[[ Data for processing open ]]
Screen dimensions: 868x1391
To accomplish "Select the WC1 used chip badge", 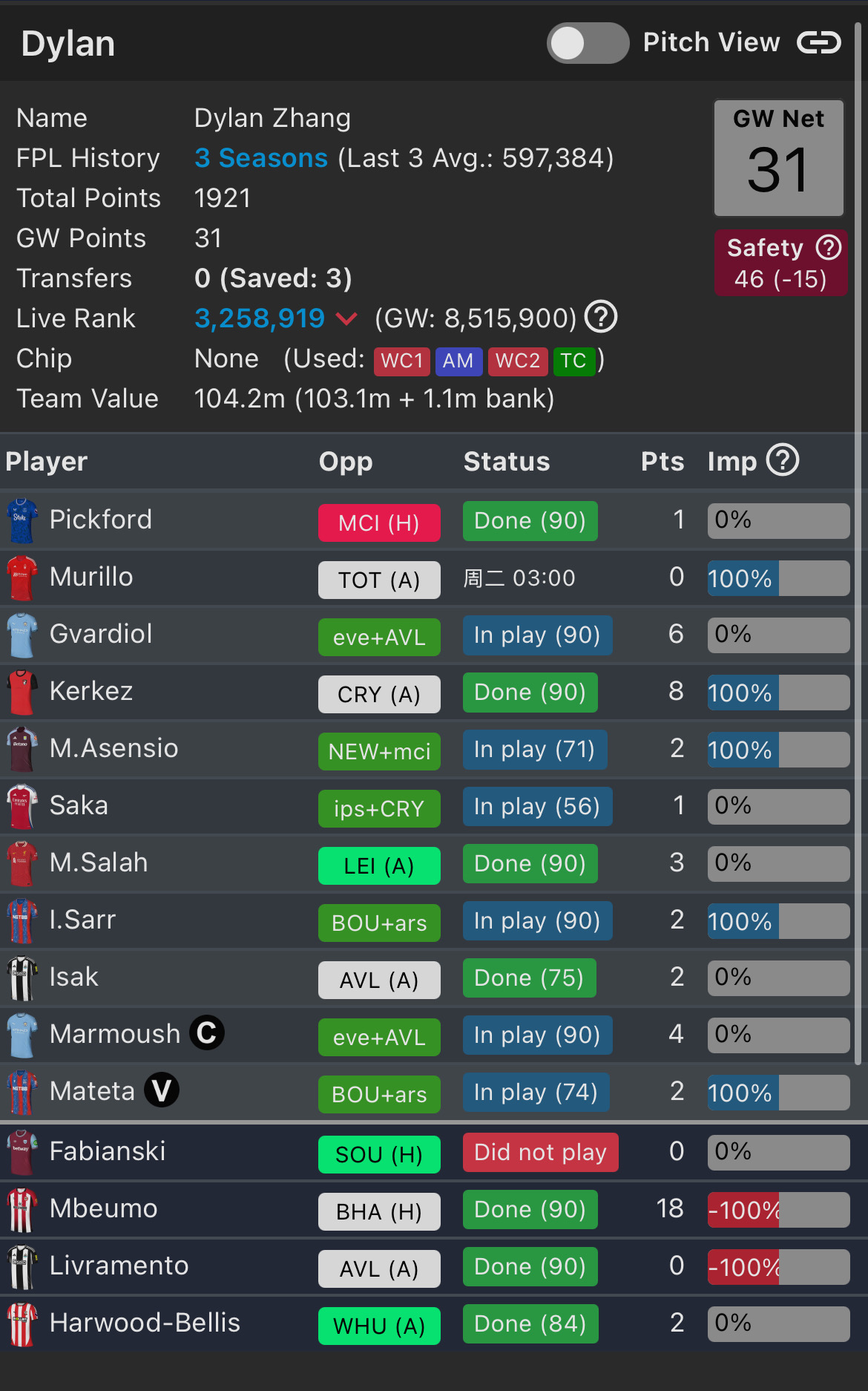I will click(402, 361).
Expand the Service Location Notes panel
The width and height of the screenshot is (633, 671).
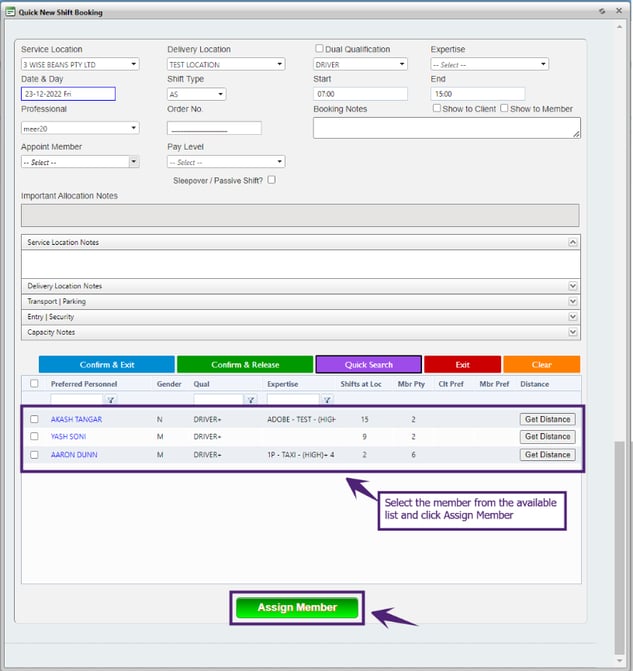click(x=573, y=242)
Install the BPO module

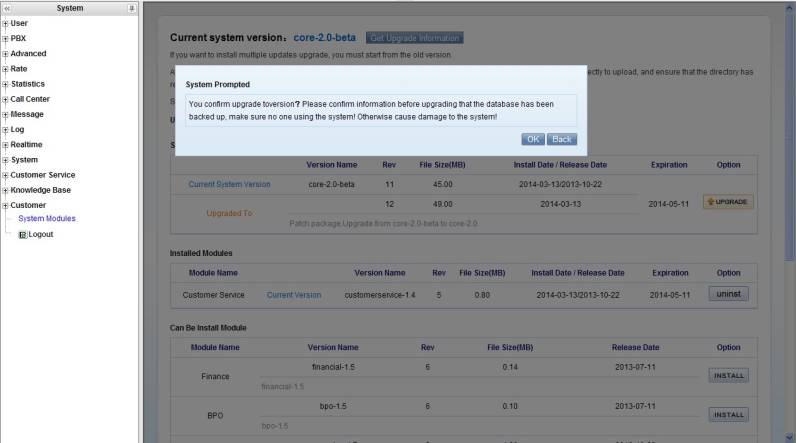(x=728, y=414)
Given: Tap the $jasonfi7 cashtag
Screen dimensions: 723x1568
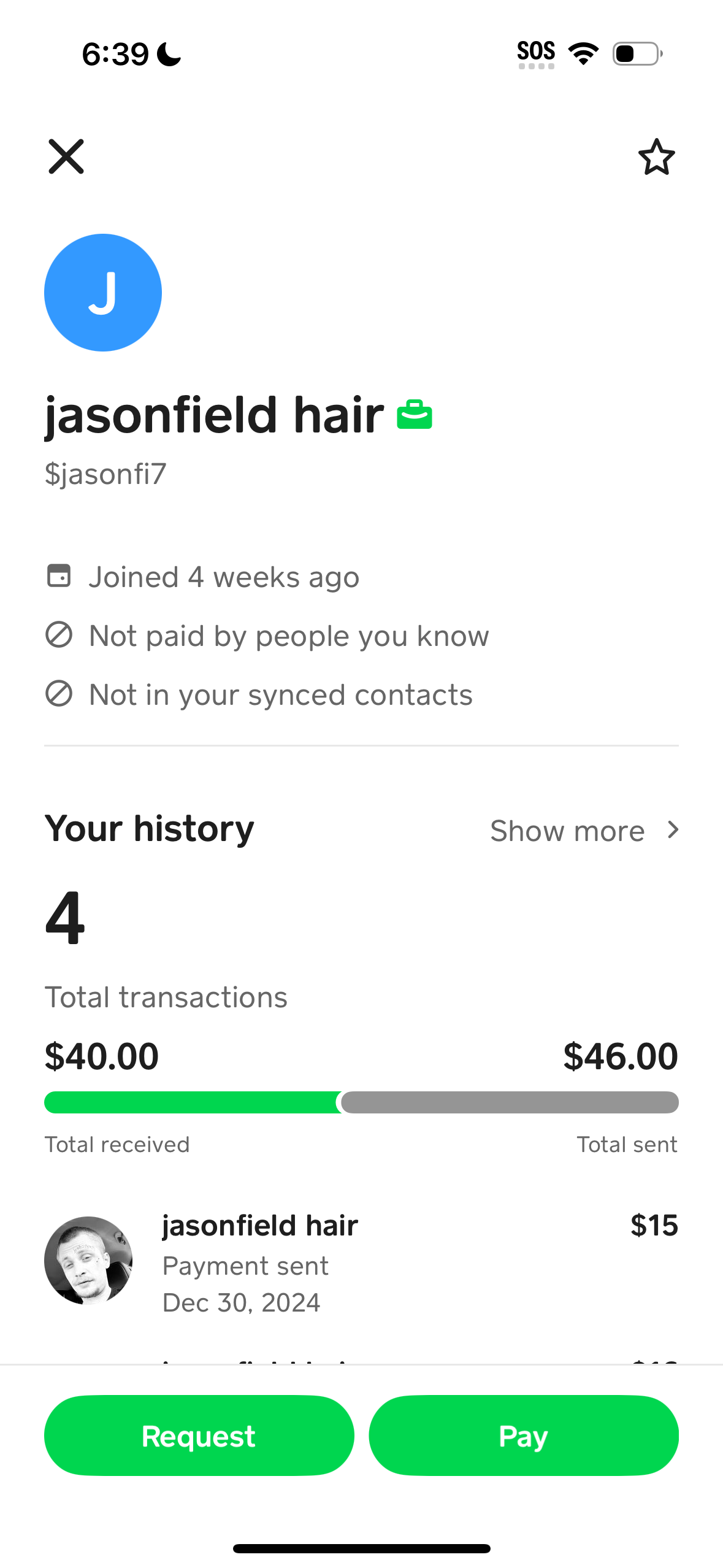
[[ Data for processing closed ]]
_What to work on_.
Restate, exactly as they appear, the line with "Given: Tap the $jasonfi7 cashtag" and all the lines after it up to the end of the data above; images do not belong in the copy.

_Solved exercise_.
Given: Tap the $jasonfi7 cashtag
Screen dimensions: 723x1568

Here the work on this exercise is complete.